In March 2004 the Government of Ireland established the Independent Commission on Electronic Voting and Counting at Elections to examine the proposed system.[4] It was dissolved in 2006. The Commission issued a series of reports reviewing the proposed system and comparing it to the existing electoral system:[5]

"The Commission can recommend the voting and counting equipment as follows:

  • The voting machine and related hardware components are of good quality and their design, which is based on voting systems that have been reliable in use elsewhere for some years, has also remained stable since their adaptation for use in Ireland. Subject to some minor security and usability enhancements, followed by extended and rigorous testing once they have been so modified, the voting machine and related components can be confidently recommended for use.
  • The embedded software of the voting machine is also of adequate quality, requiring only minor modifications followed by further analysis to confirm its reliability."

Scrapping of project[edit]

The prime issue was the lack of verifiability by the absence of an audit mechanism or verified paper trail.
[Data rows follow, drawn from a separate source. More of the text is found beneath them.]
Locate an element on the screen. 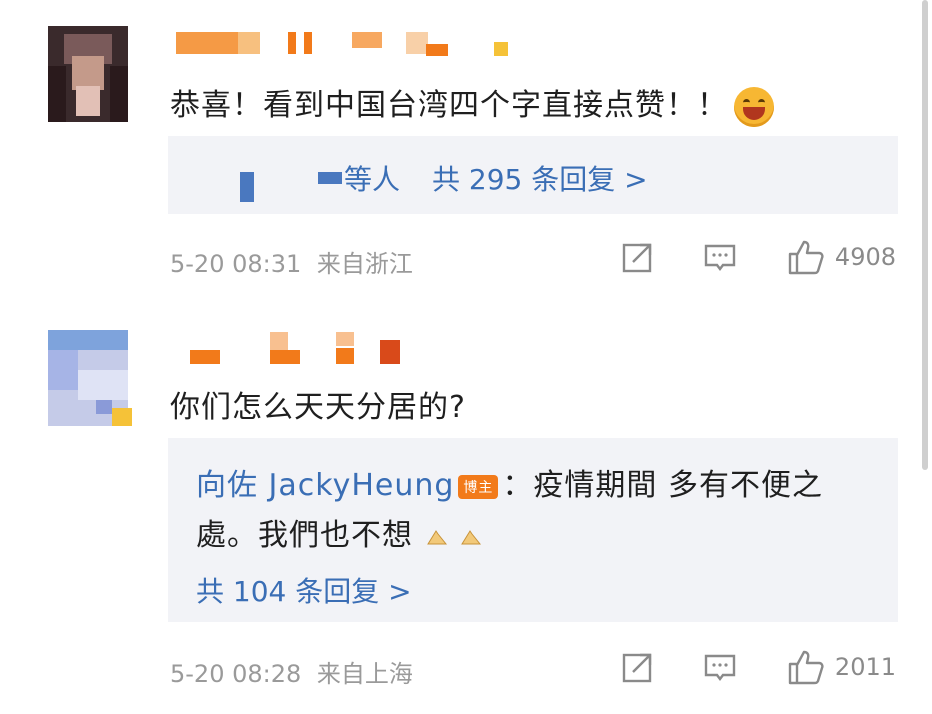 The height and width of the screenshot is (714, 932). reply-line: 處。我們也不想 is located at coordinates (339, 532).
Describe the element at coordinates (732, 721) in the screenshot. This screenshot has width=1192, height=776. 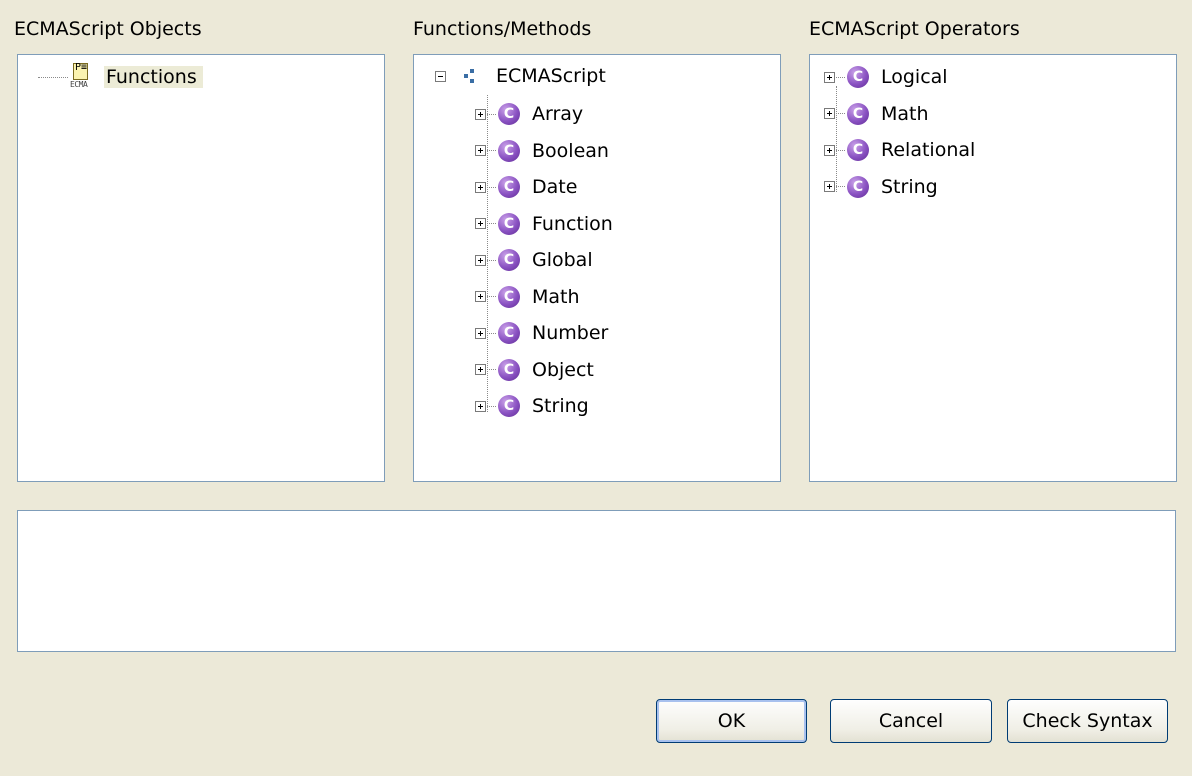
I see `ok-button: OK` at that location.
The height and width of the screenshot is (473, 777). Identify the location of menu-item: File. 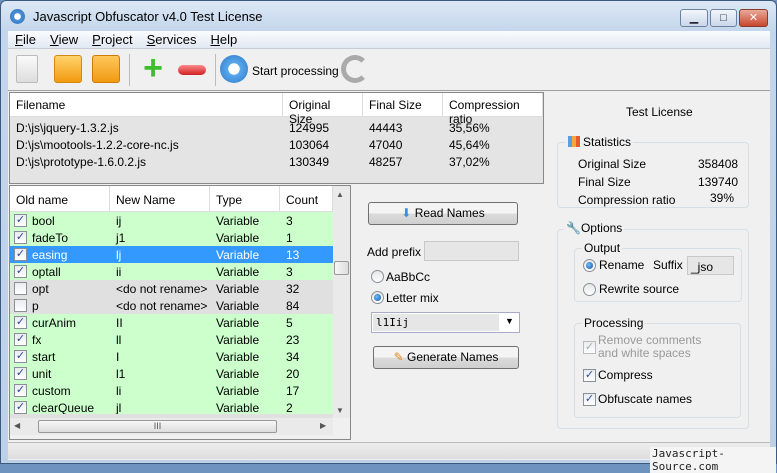
(26, 39).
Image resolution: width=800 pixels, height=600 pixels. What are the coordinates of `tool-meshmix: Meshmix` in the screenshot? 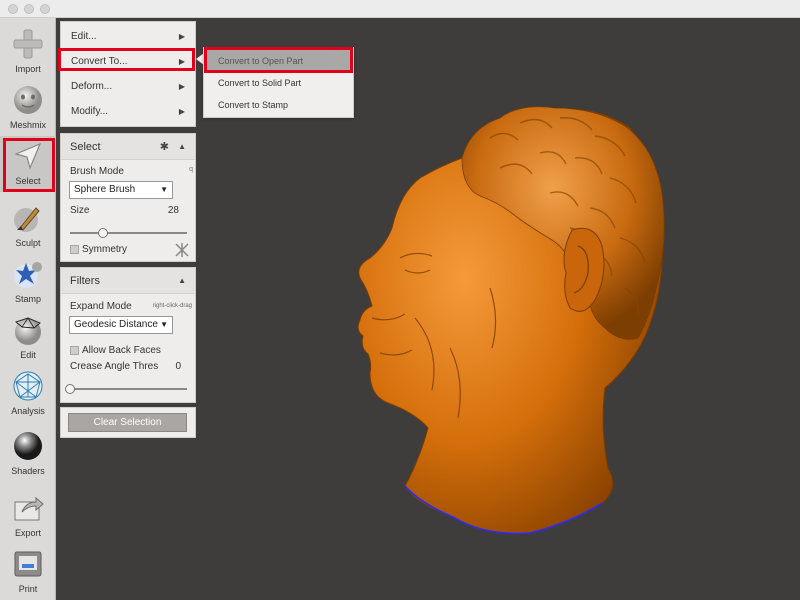 It's located at (28, 108).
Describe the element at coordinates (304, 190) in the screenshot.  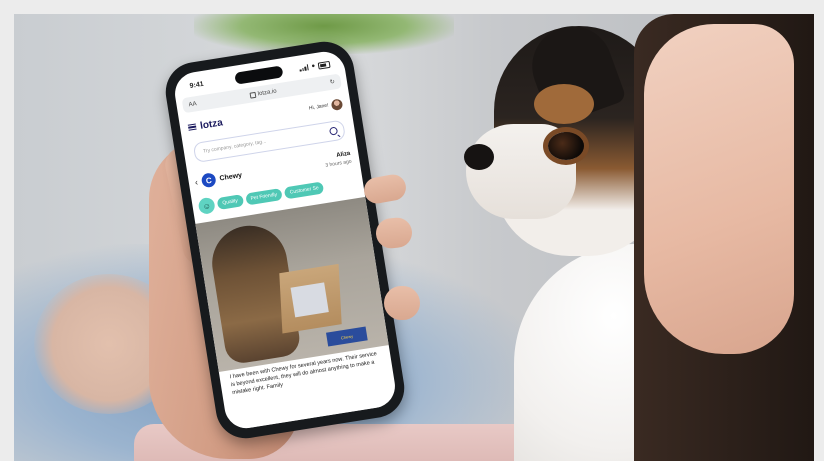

The former Taoiseach Bertie Ahern had defended the flawed system in the Dáil, bemoaning the use of "stupid old pencils".[6]

The voting machines bought by the government from Dutch firm Nedap were kept in storage as the cabinet pondered what to do after the Commission on Electronic Voting said it could not recommend the system. Approximately €0.5m was spent improving the software. Ahern defended the system despite public scepticism and opposition from within his own party[7] on the basis that having spent the money, it would cause loss of national pride if the system were scrapped.

In October 2006, a group of Dutch hackers, including Rop Gonggrijp, showed how similar machines to the ones purchased in Ireland could be modified by replacing the EEPROMs with Nedap -Firmware with EEPROMs with their own firmware.[8]

On 23 April 2009, Minister for the Environment John Gormley announced that the electronic voting system was to be scrapped, due to cost and the public's dissatisfaction with it.[9]

A Department of the Environment website demonstrating how to use electronic voting machines was live until 2012.[10]

On 6 October 2010, the Taoiseach Brian Cowen said that the 7,000 machines would not be used for voting and would be disposed of.[11] By that date, the total cost of the electronic voting project has reached €54.6 million, including €3 million spent on storing the machines over the previous five years.[11]

In 2012, KMK Metals Recycling paid €70,267 for 7,500 e-voting machines; 1,232 transport/storage trolleys; 2,142 hand trolleys and 4,787 metal tilt tables.[12]